Я не сомневался, так оно и будет. Дубарев ничего не выдумал – был Шурупов и была песня о Сталине. Он пытается нарочно обозлить меня, чтобы я начал клепать в отместку. Кто-то донёс. Не мог же Дубарев понатыкать у нас тайные микрофоны и всё слышать, сидя за версту. А песня действительно звучала под аккомпанемент моего восторга: «То дождь, то снег, то мошкара над нами, орёт конвой с утра и до утра. Вы здесь из искры раздували пламя, спасибо вам, я греюсь у костра». Никто не стал её записывать, один я, хотя и так почти всё запомнил.
«Даю вам двадцать четыре часа на размышление, зека Щеголихин.
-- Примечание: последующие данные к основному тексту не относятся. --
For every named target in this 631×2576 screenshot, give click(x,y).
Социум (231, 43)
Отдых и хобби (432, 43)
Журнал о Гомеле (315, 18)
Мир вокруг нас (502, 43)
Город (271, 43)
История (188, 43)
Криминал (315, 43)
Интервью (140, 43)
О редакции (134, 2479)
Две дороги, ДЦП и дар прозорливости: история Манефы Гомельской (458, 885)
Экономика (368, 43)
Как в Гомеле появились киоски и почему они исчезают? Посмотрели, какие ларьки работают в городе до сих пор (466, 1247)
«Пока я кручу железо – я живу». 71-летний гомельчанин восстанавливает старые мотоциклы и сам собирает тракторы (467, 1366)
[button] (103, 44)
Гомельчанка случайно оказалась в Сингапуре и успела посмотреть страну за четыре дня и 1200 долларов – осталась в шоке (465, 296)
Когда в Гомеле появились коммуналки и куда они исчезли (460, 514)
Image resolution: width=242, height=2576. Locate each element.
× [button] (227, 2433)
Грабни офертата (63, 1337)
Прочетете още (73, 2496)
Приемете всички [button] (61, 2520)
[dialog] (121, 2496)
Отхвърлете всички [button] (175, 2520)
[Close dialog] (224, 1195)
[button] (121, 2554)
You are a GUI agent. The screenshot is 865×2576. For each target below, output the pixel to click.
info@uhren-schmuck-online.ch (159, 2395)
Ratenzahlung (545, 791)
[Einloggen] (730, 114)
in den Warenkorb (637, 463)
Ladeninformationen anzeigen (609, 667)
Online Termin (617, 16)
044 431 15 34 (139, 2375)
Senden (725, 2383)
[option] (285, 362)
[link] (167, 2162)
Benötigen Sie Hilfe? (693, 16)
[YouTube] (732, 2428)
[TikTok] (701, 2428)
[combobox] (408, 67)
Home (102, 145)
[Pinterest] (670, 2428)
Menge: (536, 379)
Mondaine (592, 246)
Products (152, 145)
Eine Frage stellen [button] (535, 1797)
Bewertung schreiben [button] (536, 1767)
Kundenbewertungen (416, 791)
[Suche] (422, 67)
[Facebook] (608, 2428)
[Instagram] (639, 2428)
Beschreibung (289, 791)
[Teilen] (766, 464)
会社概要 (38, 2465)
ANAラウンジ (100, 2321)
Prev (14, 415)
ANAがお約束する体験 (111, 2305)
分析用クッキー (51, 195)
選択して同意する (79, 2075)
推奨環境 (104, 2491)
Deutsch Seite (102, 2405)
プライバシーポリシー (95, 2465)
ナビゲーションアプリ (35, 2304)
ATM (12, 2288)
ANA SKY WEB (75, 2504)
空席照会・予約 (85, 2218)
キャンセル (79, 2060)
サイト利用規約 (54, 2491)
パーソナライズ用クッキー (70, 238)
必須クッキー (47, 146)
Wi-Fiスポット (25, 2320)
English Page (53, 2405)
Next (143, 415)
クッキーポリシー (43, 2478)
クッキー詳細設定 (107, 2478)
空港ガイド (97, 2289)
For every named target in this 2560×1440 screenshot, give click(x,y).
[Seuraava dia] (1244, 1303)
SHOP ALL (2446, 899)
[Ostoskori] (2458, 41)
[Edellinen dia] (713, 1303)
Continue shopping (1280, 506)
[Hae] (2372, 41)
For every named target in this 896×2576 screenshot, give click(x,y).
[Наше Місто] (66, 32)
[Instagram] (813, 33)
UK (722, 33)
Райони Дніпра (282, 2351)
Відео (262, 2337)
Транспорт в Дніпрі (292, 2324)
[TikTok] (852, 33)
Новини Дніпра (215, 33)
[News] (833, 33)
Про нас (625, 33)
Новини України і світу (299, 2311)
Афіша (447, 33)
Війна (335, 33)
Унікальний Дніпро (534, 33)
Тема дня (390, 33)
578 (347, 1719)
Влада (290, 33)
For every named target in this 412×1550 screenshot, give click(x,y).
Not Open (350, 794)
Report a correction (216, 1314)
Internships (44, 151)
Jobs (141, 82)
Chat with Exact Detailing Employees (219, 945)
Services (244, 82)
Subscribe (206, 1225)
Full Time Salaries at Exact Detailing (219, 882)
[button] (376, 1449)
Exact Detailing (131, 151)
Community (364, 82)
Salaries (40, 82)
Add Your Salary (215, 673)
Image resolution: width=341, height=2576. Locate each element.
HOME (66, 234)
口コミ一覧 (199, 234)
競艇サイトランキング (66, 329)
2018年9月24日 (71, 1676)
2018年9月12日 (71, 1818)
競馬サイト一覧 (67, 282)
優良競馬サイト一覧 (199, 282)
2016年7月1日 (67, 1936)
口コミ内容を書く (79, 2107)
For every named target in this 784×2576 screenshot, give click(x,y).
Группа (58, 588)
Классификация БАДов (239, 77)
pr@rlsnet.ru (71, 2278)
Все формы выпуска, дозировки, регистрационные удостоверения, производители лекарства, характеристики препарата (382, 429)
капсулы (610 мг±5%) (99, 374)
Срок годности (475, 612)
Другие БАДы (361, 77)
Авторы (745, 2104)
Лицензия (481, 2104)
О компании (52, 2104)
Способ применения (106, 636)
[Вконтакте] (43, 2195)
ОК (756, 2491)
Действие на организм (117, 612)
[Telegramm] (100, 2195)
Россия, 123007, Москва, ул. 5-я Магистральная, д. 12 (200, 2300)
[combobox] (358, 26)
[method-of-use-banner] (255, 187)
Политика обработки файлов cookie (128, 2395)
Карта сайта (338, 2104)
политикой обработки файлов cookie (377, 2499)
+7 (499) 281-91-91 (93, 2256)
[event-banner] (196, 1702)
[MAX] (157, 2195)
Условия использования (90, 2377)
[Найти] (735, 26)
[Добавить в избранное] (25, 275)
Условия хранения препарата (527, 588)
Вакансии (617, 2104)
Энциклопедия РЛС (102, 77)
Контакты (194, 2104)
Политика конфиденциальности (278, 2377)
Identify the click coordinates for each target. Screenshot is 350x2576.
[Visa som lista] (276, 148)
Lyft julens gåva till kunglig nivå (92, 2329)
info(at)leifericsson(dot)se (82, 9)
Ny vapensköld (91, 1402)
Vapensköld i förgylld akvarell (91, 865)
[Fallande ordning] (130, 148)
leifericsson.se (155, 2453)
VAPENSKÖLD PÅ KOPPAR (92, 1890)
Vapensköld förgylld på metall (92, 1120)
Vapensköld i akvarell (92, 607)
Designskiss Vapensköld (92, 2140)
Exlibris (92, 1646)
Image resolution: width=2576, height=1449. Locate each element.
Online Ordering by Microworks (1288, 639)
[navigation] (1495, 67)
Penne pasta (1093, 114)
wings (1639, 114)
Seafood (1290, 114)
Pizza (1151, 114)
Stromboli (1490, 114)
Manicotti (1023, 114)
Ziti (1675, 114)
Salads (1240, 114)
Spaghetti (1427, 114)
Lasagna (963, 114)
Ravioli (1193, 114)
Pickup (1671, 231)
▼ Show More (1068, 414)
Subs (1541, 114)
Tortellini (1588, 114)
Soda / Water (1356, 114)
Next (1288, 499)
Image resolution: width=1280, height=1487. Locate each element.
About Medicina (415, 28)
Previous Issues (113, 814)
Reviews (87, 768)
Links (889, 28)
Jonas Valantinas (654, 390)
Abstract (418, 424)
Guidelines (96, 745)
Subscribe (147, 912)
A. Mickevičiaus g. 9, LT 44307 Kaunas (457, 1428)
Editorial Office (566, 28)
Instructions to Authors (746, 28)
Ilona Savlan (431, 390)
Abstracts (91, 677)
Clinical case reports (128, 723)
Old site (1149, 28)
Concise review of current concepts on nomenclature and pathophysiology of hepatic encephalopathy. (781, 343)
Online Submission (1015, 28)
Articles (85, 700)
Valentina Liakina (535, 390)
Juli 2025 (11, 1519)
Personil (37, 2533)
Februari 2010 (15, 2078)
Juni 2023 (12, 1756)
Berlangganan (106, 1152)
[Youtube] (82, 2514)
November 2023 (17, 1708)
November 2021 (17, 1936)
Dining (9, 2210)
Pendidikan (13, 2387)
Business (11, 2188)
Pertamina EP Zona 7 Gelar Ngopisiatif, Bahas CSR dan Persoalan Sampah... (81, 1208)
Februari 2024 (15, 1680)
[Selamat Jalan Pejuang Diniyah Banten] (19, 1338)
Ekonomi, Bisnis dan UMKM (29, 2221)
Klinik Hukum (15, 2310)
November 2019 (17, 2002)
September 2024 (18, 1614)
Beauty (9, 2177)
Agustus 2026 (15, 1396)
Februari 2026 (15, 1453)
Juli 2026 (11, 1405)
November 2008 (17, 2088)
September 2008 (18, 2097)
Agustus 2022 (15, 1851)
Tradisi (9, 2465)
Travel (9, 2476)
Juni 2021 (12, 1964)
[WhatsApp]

Или ты честный человек, или уголовная сволочь, которая живёт по воровским законам. Завтра ты придёшь сюда в десять ноль-ноль, сдашь мне записанную вражескую песню и скажешь своё решение. Всё, иди».
Мне ужасно жалко стало своё прошлое с учителями и книгами, для другой жизни они меня растили. А теперь я жертва. И все люди моей страны жертвы.
* * *
Все мои предки, отец и мать, и деды мои, и бабки мои страдали как раз вот от Дубарева и его сподвижников, от партийцев, гэпэушников, энкаведешников. У меня в печёнках, в селезёнках сидит вся эта камарилья, хотя я забываю, слава Богу, и отомстить не мечтаю.
Я был и остаюсь вечной жертвой доносов. Помню партийного Хведько в деревне Курманкаево, он заложил моего отца и деда в 35-м году, и пустил нас по миру.
Одни живут по писаному, другие, как им прикажут, третьи, куда кривая вывезет. Кто счастливее? А я не хочу жить как все, и не буду.
* * *
Свежо, морозно, дышал бы и дышал. Смотрю на небо, может, Бога увижу… Смотрю на сопки, на тайгу, облака идут в холодной голубизне. Всё-таки всегда есть проблески, мгновения счастья.
«Много в России троп, что ни тропа, то гроб».
Наше заведение ИТЛ - исправительно-трудовой лагерь. На заре советской власти задумали исправлять трудом паразитов общества, буржуев, капиталистов, кулаков, мироедов, ворьё, жульё. Много у Гулага задач, и одна из них, судя по практике, - оставлять человека без надежды. И в лагере, и на воле. Отшибить память. Чтобы все всё забыли, чтобы дети отрекались от родителей, граждане от страны, потомки от истории.
Для чего так долго держали Пульникова? Чтобы он исправился, стал лучше.
Он стал хуже, 12 лет назад он что-то сказал не так, то есть, смело сказал, отважно, он был способен думать, - посадили. Исправили. Теперь он трусливо молчит или говорит на ухо Куму, Гулаг своего добился, перековал. Кто следующий?
Да ты следующий. Радуйся, подоспело время твоей переделки, и спасибо скажи, что в больнице разрешили работать. Только не думай, что без тебя там не обойтись, незаменимых нет.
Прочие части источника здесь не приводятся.